Roadmap for Release 0.9.0

Release 0.9.0 represented a complete rethinking of the project’s architecture with the goal of creating a flexible framework capable of supporting multiple build and deployment engines. What follows is a summary of the major changes introduced by the release.

Refactor plan

  • The “builder container” will now be referred to as the “conductor”.

  • Outside of the container on the host OS should be four and precisely four bits of functionality: Building the conductor container, launching the conductor container, init, and Project Starbuck (see below).

  • The global should specify an entry_points[‘console_script’] that invokes a super thin wrapper. All the wrapper should do is:

    1. Parse arguments

    2. Build the conductor container.

      • Does this mean we need Docker for every install?
    3. Launch the conductor container using the specified command.

  • The vast majority of all of the Ansible Container logic goes into the conductor. Like, everything. The global file installs this code as data, not as code. There’s no way to import the Ansible Container logic from the machine ansible-container is installed on.

  • The build process for the conductor uses the $PWD as the build context. To build the conductor:

    1. Put the Ansible Container logic payload into the container.
    2. Make a virtualenv.
    3. Run the from the payload.
    4. If a requirements.txt is in the build context, collect requirements.
    5. If a requirements.yml is in the build context, collect requirements.

Changes to container.yml

  • All Ansible Container artifacts (container.yml, requirements.yml, etc.) will be moved out of the ansible/ directory and into the project root.

  • The main.yml file is no longer a thing. We got rid of it. It’s gone.

  • The “fidelity to docker-compose.yml” preference is hereby abandoned.

  • New keys to container.yml services:

    • from - The base image to use for builds.
    • roles - An array of role references to run on top of the base image. Each role will be committed as a layer on the final built image.
  • New top-level keys:

    • settings which optionally contain:

      • engine - the name of the preferred container engine
      • conductor_base - the name of a base image from which to build your conductor. The idea here is that if you’re building images against a Debian base, needing python-apt for instance, you want a Debian conductor.
      • vault_file - the relative path to a vault file that should be used by runs of Ansible Container in the conductor.

Changes to

  • The generic Engine class will cover build, run, and shipit.

  • The build process:

    • The virtualenv from the conductor will be exported into each built service. The Python runtime used by Ansible is this virtualenv - no need to have a Python binary in the target containers.
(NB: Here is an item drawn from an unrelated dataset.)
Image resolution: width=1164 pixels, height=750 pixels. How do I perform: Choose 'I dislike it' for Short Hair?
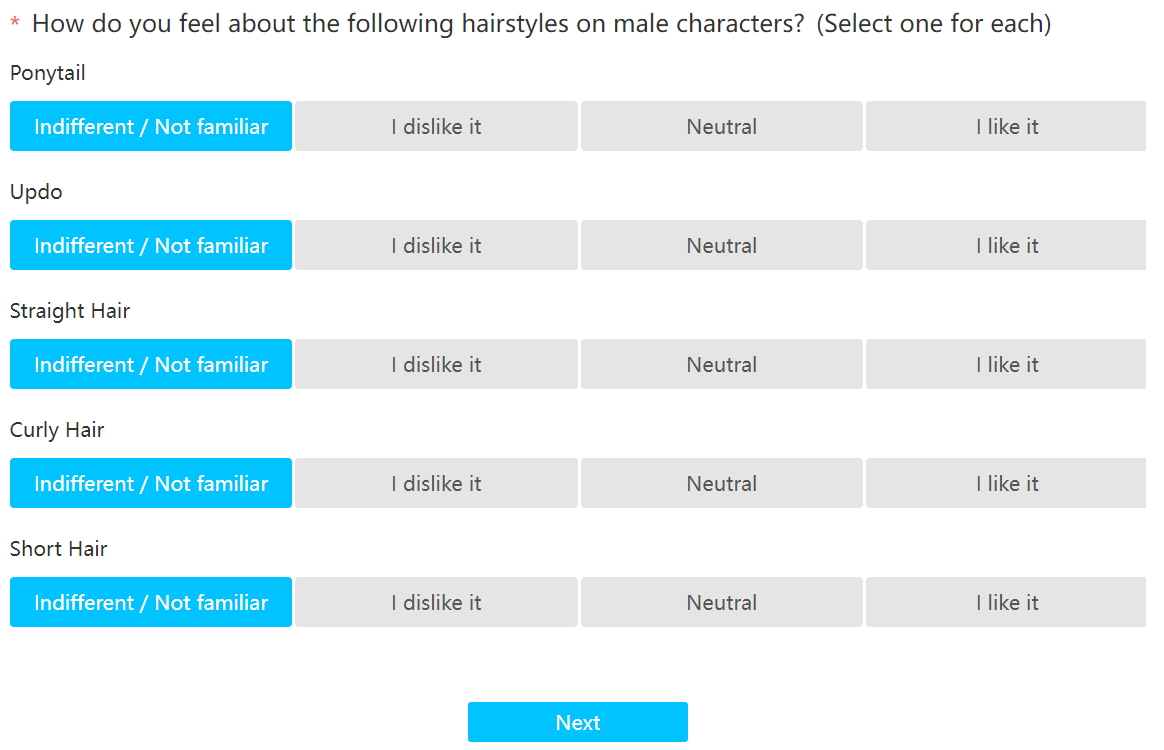436,602
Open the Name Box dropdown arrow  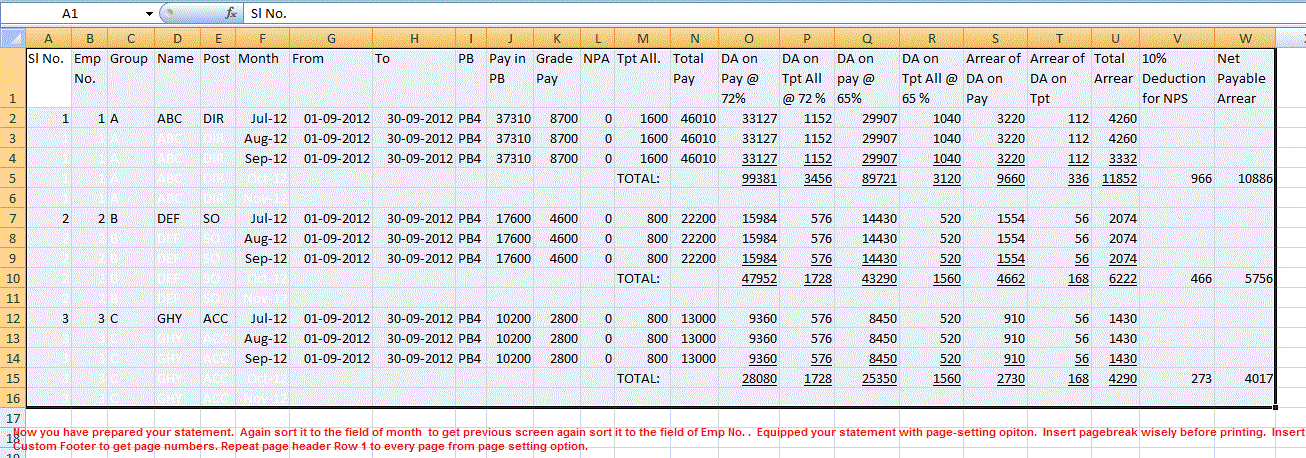coord(148,14)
    • Per service in container.yml

      • Start a container based on the from image.
      • Sequentially for each role in roles, generate an Ansible playbook in /tmp that runs as tasks any OnBuild directives from the parent image, applies the role, and runs ansible-playbook.
      • Stops the running container and commits the container as an image layer. As part of that commit, any data in container/meta.yml is included as part of the commit.
    • Caching becomes a question of calculating role checksums, and skipping role application if unnecessary. No execution strategy needed.

  • The run process:

    • Generate an Ansible artifact that orchestrates the built images in /tmp and run ansible-playbook on it.
  • There is no push command anymore.

  • The deploy process (previously called shipit):

    • Pushes the built images to the configured registry.
    • Re-uses the same code to generate the Ansible artifact that orchestrates the built images, however instead of writing to /tmp space, it writes it to a mounted volume, referencing the registry names of the images instead of the local ones.

Adding an import feature

An additional console_script will be included that digests a Dockerfile and outputs a container-enabled role and container.yml

A Dockerfile has a limited number of directives. They will be translated into a container-enabled role as follows:

  • RUN: translate to a task with the command module; breaking up && commands as best you can into separate command tasks.
  • ADD`/`COPY: translate into copy or synchronize tasks
  • Every other directive except FROM will be added to container/meta.yml

Any comments in the Dockerfile should be preserved in the appropriate places in the tasks/main.yml of the outputted role.

Additionally, a container.yml will be generated simply containing the one service, with the contents of the FROM directive as the from key and the role name as the only entry in the roles array.


  • Come up with a better way to organize templates and other supporting files for each engine.